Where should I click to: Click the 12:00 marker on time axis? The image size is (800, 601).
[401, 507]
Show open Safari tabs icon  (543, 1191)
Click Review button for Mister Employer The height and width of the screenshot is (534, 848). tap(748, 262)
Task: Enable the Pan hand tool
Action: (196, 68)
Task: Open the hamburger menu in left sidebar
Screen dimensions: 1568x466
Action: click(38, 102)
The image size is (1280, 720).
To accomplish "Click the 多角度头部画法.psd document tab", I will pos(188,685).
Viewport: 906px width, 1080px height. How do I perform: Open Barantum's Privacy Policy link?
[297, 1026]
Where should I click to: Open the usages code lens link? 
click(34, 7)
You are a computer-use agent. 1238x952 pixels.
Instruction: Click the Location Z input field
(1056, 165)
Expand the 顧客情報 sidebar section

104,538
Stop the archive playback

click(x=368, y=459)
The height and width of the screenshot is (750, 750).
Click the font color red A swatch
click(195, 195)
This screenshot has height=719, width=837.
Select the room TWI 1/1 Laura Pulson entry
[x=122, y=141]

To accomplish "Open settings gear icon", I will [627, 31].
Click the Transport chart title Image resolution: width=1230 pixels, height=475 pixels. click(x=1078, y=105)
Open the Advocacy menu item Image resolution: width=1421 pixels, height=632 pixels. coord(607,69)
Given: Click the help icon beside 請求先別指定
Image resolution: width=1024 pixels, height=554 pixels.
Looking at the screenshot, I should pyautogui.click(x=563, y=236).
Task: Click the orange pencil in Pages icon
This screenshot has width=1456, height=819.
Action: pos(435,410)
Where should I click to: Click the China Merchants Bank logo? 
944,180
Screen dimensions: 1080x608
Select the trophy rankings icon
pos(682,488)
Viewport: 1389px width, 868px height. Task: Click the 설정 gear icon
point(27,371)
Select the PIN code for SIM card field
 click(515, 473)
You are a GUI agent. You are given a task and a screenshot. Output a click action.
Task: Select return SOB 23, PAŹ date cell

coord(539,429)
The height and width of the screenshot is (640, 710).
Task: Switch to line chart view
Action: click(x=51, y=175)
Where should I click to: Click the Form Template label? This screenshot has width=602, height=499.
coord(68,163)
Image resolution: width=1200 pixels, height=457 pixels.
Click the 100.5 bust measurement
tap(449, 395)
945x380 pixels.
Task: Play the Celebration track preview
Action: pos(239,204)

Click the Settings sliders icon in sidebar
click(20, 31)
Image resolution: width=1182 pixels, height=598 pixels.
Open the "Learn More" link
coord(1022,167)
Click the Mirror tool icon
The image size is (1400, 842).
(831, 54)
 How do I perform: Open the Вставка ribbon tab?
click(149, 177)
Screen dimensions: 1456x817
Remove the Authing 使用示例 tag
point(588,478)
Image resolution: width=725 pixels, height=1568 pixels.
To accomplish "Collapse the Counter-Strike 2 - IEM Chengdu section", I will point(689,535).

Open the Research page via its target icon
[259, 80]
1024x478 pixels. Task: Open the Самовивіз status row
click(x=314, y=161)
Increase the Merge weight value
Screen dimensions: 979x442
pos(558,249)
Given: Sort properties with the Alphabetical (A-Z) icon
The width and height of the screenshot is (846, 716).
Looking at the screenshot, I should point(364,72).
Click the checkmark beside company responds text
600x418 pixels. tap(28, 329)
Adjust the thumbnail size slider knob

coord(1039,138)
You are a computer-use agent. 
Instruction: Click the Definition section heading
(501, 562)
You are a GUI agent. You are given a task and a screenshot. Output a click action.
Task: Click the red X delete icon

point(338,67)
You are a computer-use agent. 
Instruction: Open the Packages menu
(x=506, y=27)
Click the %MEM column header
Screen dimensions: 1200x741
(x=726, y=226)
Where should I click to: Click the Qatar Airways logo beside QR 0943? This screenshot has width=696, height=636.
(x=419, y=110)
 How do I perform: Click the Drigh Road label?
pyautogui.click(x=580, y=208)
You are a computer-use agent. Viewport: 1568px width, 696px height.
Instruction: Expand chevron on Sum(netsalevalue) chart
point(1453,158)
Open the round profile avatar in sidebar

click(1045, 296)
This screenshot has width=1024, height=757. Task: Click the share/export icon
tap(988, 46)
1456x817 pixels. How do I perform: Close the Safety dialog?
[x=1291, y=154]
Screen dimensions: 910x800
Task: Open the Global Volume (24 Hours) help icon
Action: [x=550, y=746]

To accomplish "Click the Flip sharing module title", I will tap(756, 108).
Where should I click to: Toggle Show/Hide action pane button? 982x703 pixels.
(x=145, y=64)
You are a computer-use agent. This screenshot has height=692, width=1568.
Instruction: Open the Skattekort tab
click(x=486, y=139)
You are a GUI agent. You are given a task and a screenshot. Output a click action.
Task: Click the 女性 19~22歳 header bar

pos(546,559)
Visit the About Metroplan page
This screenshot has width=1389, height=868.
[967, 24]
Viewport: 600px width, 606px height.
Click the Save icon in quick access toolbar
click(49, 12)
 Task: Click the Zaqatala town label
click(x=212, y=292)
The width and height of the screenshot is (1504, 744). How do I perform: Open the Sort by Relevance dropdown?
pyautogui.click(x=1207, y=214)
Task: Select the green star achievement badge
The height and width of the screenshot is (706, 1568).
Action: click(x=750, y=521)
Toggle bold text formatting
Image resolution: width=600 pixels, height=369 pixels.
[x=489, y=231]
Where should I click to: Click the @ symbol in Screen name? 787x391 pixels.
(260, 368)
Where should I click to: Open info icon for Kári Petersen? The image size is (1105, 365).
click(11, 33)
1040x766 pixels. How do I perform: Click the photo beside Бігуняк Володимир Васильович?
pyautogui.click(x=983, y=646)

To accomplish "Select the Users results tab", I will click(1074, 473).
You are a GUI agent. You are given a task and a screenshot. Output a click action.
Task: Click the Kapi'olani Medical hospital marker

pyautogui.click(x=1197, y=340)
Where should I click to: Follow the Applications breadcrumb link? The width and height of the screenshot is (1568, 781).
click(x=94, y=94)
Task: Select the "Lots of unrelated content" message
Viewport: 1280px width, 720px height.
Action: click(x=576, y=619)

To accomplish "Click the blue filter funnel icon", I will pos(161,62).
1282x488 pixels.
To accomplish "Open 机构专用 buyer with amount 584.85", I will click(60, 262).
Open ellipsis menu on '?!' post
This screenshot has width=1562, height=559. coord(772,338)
====
Would you copy out exactly the lines from the one holding "Viewport: 1280px width, 720px height." through the end of the entries above, both ends included?

Viewport: 1280px width, 720px height.
Action: click(x=576, y=619)

To accomplish "Click the blue filter funnel icon", I will pos(161,62).
1282x488 pixels.
To accomplish "Open 机构专用 buyer with amount 584.85", I will click(60, 262).
Open ellipsis menu on '?!' post
This screenshot has width=1562, height=559. coord(772,338)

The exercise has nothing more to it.